Rows from a screen-grounding dataset

+-------+

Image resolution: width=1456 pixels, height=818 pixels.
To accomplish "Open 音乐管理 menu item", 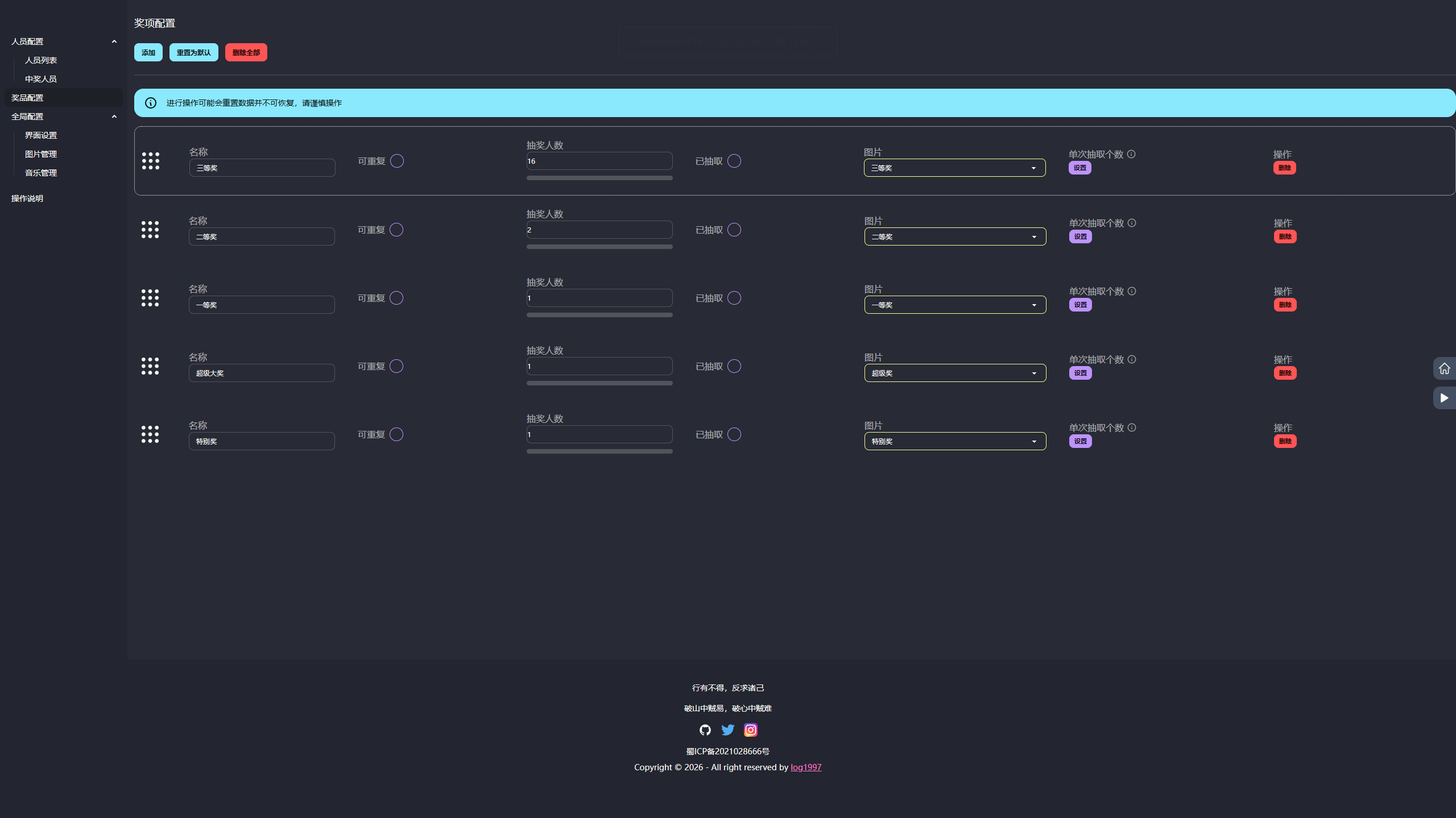I will (x=41, y=173).
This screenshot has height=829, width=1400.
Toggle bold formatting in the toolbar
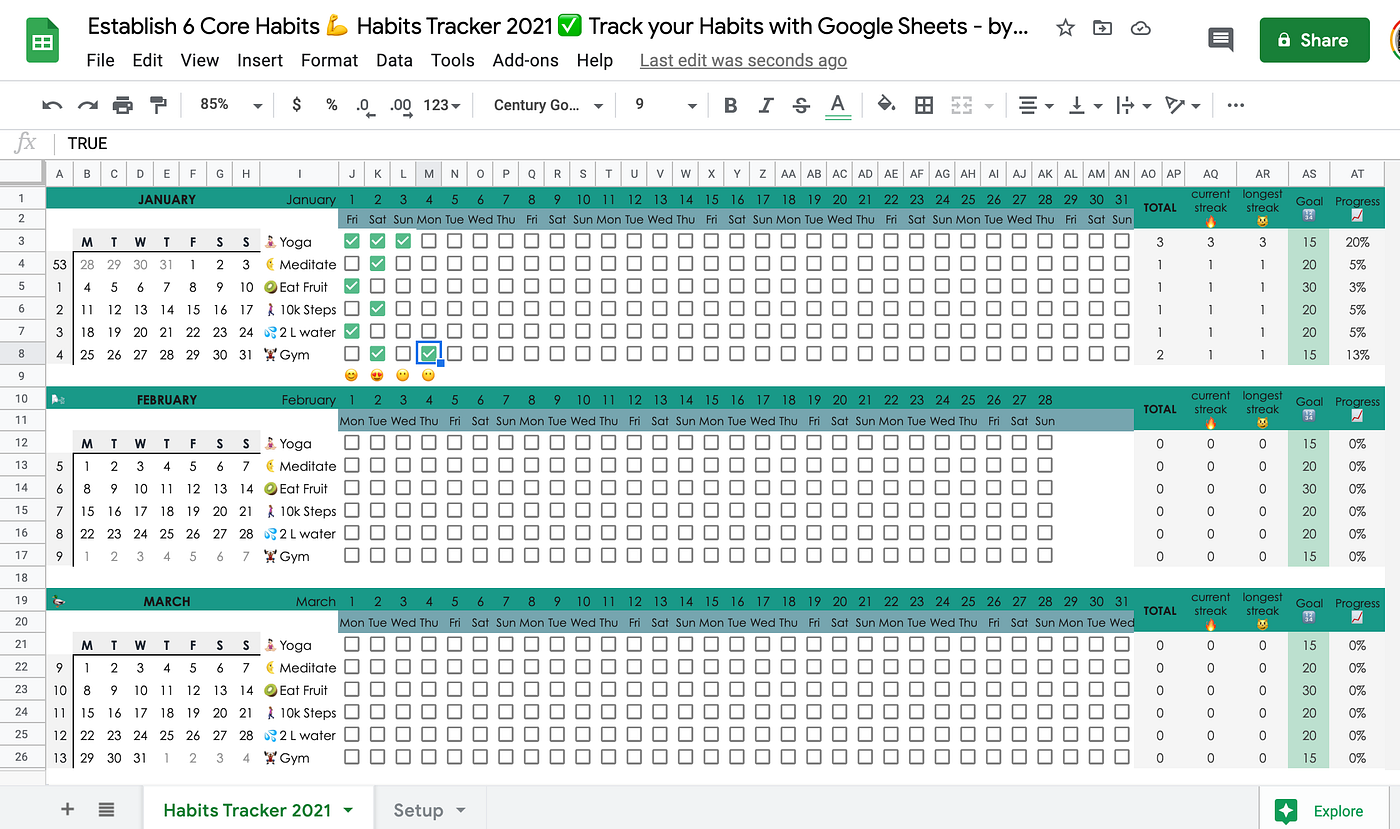730,104
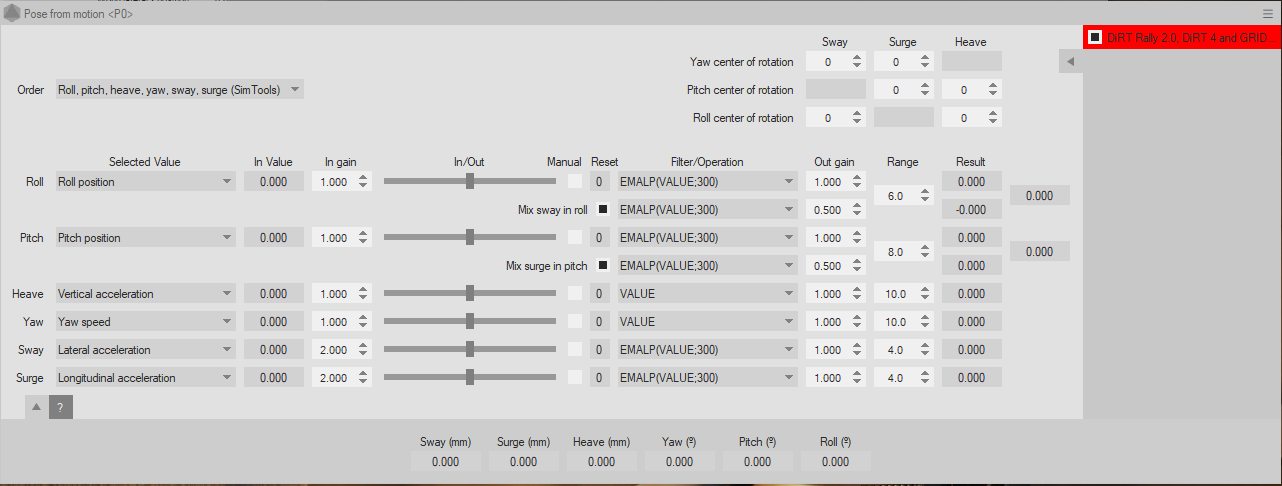Click the hamburger menu icon at top right
The width and height of the screenshot is (1282, 486).
point(1267,13)
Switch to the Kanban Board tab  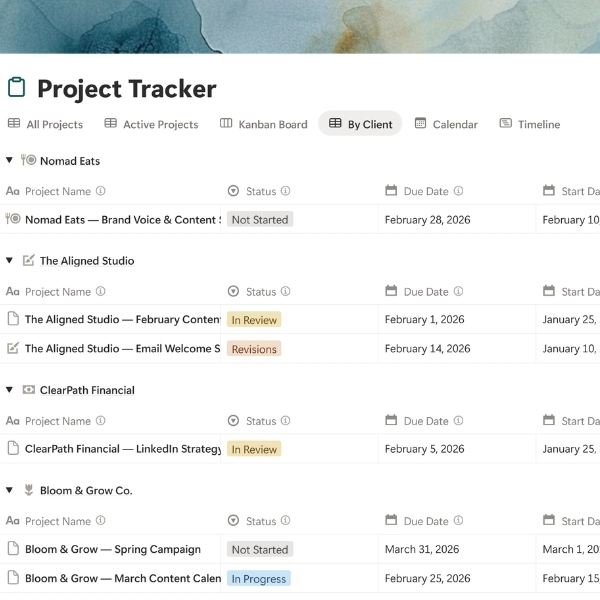pyautogui.click(x=263, y=124)
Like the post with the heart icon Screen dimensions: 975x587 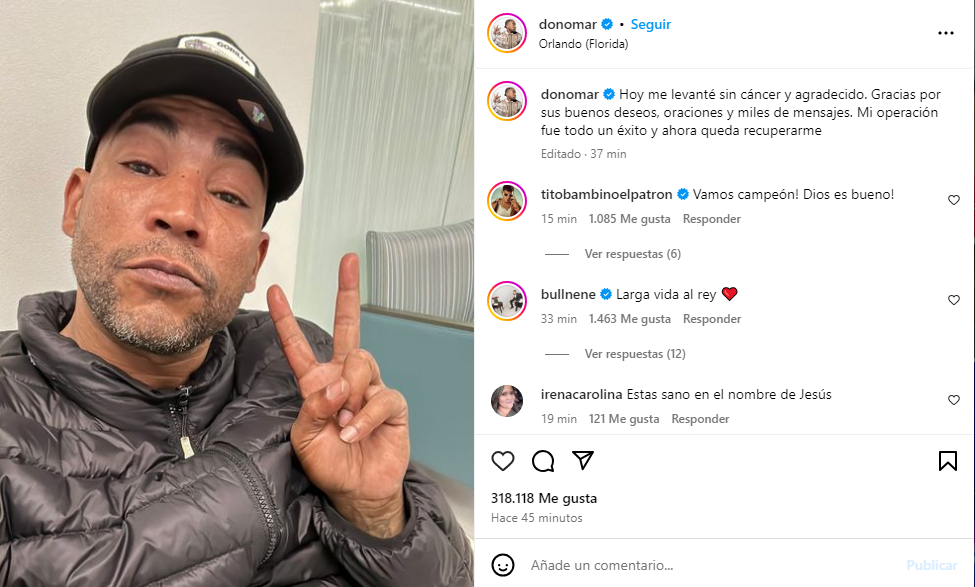[502, 461]
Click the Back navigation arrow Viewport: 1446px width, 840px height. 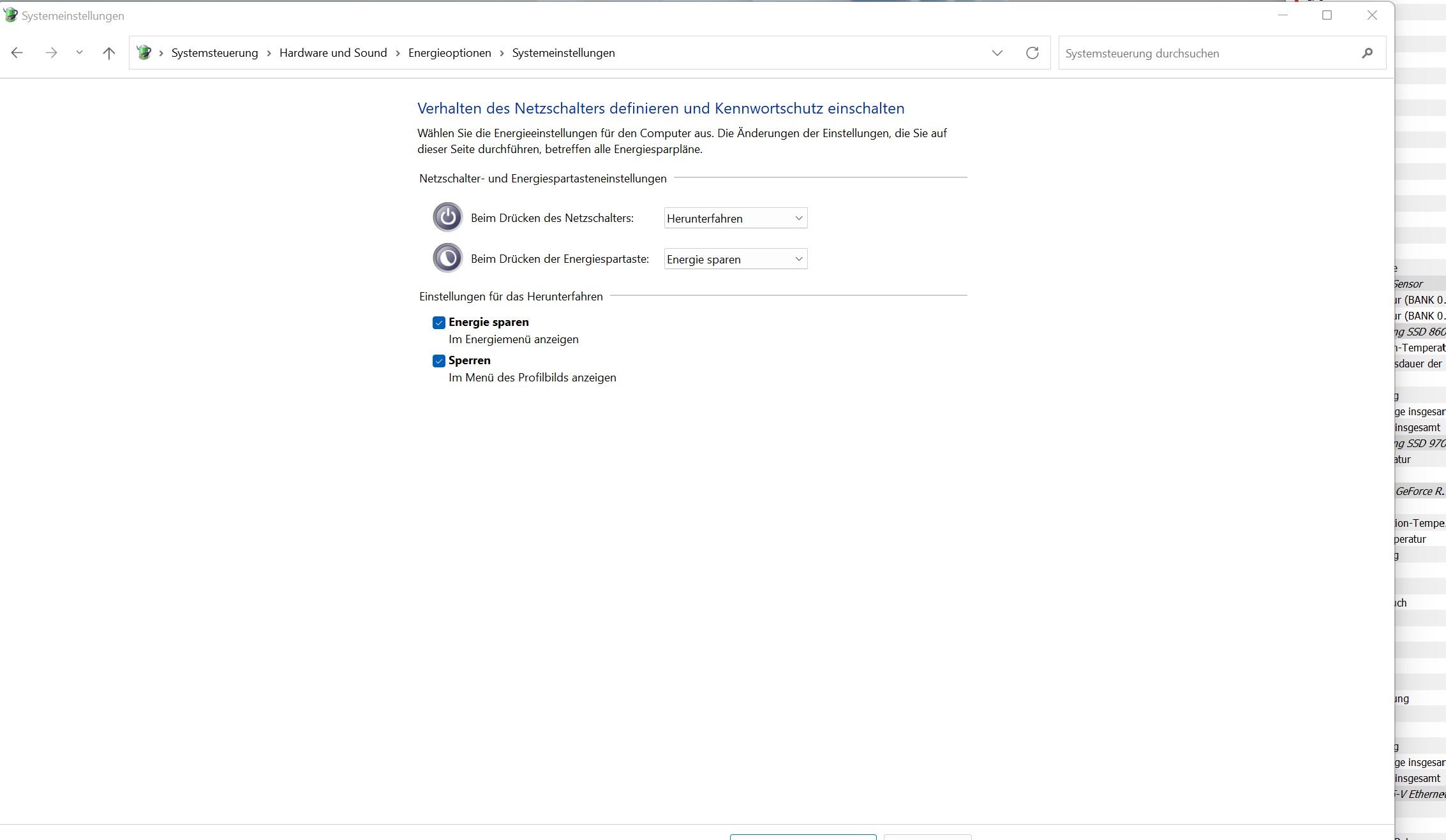pos(17,53)
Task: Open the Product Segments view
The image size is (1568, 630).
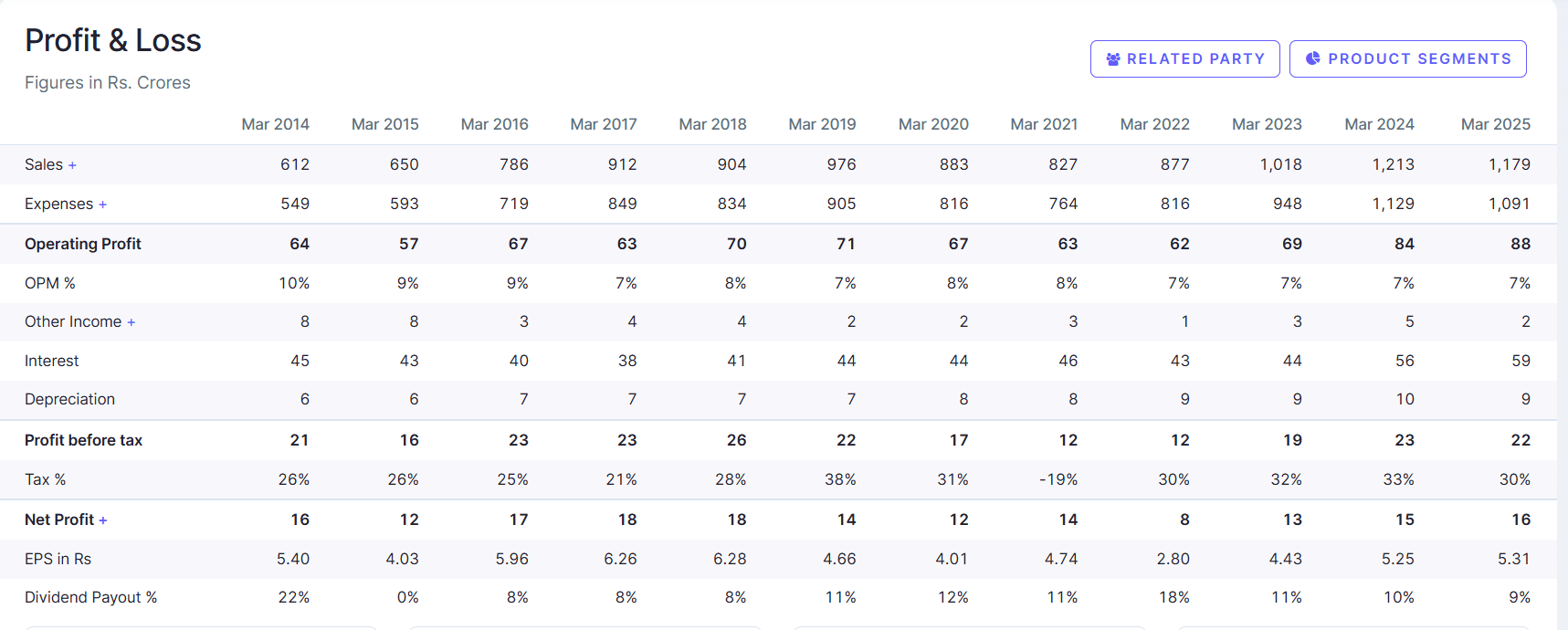Action: 1407,58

+-------+

--- What needs to be done ---
Rescale the material starting with the line that contains "Task: Open the Product Segments view" and going on through the end of the material. Write these lines again, requests included, multiplying every coordinate in the answers by 0.75 and rounding to whole numbers with halves rounded up. Leave the pictures out of your answer.

--- Answer in full ---
Task: Open the Product Segments view
The image size is (1568, 630).
Action: 1055,44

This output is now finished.